«Я привез сестру на площадь Дзержинского в Москве и сказал: «Вот девочка, ее нужно устроить в детский дом, у нее родители репрессированы». Я делал вид, что она мне чужая: «Нашел на улице!»...
Актер Евгений Лебедев — человек сложной судьбы. Друзья и коллеги считали, что трагедия жизни сотворила Лебедева как актера, повлияв на все творчество.
Лебедев родился в семье священника и был вынужден скрывать свое происхождение. Он встречался с родителями тайно и по отцовскому совету выдавал себя в Москве за круглого сироту.

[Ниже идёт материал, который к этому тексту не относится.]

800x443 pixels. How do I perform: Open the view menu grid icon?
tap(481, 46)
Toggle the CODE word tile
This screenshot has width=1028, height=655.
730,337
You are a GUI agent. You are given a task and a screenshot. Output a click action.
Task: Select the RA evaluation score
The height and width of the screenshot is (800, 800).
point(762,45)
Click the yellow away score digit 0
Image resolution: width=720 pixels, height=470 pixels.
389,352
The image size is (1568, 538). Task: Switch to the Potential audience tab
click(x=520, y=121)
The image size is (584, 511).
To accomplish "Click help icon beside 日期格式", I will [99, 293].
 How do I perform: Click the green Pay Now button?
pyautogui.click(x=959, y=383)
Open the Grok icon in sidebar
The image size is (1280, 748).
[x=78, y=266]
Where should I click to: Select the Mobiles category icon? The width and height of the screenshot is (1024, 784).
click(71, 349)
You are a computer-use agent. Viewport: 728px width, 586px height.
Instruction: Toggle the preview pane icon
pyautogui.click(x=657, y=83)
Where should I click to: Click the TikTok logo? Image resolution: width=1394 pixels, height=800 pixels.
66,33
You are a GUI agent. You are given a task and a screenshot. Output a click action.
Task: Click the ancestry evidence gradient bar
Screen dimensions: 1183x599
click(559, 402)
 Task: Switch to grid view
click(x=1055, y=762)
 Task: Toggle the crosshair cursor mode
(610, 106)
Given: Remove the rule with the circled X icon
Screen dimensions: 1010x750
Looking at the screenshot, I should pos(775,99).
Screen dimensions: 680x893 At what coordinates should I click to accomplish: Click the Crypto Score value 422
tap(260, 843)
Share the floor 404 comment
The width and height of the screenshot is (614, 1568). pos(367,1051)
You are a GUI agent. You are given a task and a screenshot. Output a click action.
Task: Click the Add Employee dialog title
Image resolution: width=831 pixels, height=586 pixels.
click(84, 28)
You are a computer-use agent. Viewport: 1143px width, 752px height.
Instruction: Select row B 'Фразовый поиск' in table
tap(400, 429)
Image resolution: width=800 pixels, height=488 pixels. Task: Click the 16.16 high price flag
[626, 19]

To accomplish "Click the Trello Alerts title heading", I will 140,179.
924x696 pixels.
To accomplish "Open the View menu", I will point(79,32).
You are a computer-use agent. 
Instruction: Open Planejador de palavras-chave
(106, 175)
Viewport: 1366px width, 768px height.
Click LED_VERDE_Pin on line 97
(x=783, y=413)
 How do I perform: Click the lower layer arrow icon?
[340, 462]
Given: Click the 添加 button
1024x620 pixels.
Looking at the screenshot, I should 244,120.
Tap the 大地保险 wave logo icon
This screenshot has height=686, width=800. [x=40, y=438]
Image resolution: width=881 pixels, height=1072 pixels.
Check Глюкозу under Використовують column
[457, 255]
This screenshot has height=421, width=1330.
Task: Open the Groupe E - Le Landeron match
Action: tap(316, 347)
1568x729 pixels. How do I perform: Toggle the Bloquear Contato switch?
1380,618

Последняя встреча с отцом состоялась незадолго до его ареста. В то времена он стал не просто «поповским сыном», а сыном «врага народа»: в 1937 года отец был репрессирован, годом позже арестовали и расстреляли мать. Лебедев действительно осиротел и остался с маленькой сестрёнкой Ниной. Чтобы обоим выжить, ему пришлось пристроить девочку в детский дом. Олег Басилашвили говорил, что Лебедев через всю жизнь пронес вину за сестренку, так и не смог себя простить.
Кстати, сестру много лет спустя он все же нашел…
«Я привез сестру на площадь Дзержинского в Москве и сказал: «Вот девочка, ее нужно устроить в детский дом, у нее родители репрессированы». Я делал вид, что она мне чужая: «Нашел на улице!»
До Лубянки были в Наркомпросе. Наркомпрос ответил: «Врагов не устраиваем, кому нужно, тот о них позаботится. Уходите!» И мы ушли. Пришли в женотдел. После моего объяснения председатель закричала: «А, поповские выродки! К нам пришли? Деться некуда? Поездили, покатались на нашей шее? Хватит!» Мы стояли и слушали, как над нами издеваются взрослые мамы и тети. А мы-то надеялись!..
Мы теперь равные, говорил я, такие же, как все. Мы теперь не отвечаем за поступки наших родителей, мы им не выбирали профессий — нас тогда еще не было. В статье нового закона написано, что мы теперь не лишенцы… Я с двенадцати лет сам добываю себе на хлеб, я беспризорник. Я привел вам девочку… ей десять лет. Куда ее? На улицу?
Помню, как наступила тишина — и в тишине вдруг голос, спокойный, уверенный, стальной:
— На Лубянку! Там ваше место!
Год назад никто не знал, что у меня есть отец и мать, все знали, что они давным-давно умерли, в голодном двадцать первом году, на Волге. Я помню, как меня стыдили за то, что скрывал, что похоронил родителей: «Кого похоронил? Отца и мать! Где у тебя совесть?! Ты должен их навестить!» И опять я стал виноват. Я навестил их, я всегда навещал их, только тайно, чтобы никто не знал. Меня этому научили.
Сегодняшняя молодежь и представить себе не может, что все это было с нами, с их дедами и прадедами. Открыл, объявил: «Еду к отцу!» А вернулся — телеграмма: папа арестован. Новое ко мне отношение, новый ярлык, опять позорное клеймо.
Присматриваются, что я буду делать, как поведу себя в новых «предлагаемых обстоятельствах».
Я все время об этом думаю. Днем и ночью. Во сне и наяву. Лежу в постели, молчу и думаю. Передо мной станция Аркадак. Привокзальный буфет. Я и отец. Мне двадцать лет. Отцу — за шестьдесят. Первый и последний раз я пил с отцом. Он мне сам предложил: «Я хочу с тобой выпить. Я чувствую, что мы больше никогда не увидимся». Я никак не ожидал услышать от него такое. А он смотрел в стопку и говорил, как заклинание, как молитву: «Запомни: никогда не теряй веру. Никогда с ней не расставайся. Что бы ты ни делал, в деле твоем должна быть вера. С верой и благоговением совершай свой труд, зарабатывай кусок хлеба. Не оскверняй храма своего, храм — в тебе самом, храм — душа наша. Трудись — и воздастся тебе, стучи — и откроются тебе двери познания жизни, ищи — и найдешь… Не обижай людей, ибо в человеке есть Бог. Бог — это человек».
Раны не обязательно остаются лишь после огнестрельного или холодного оружия, раны глубокие, незаживающие остаются от самого страшного оружия. Это оружие — жестокость, отсутствие милосердия».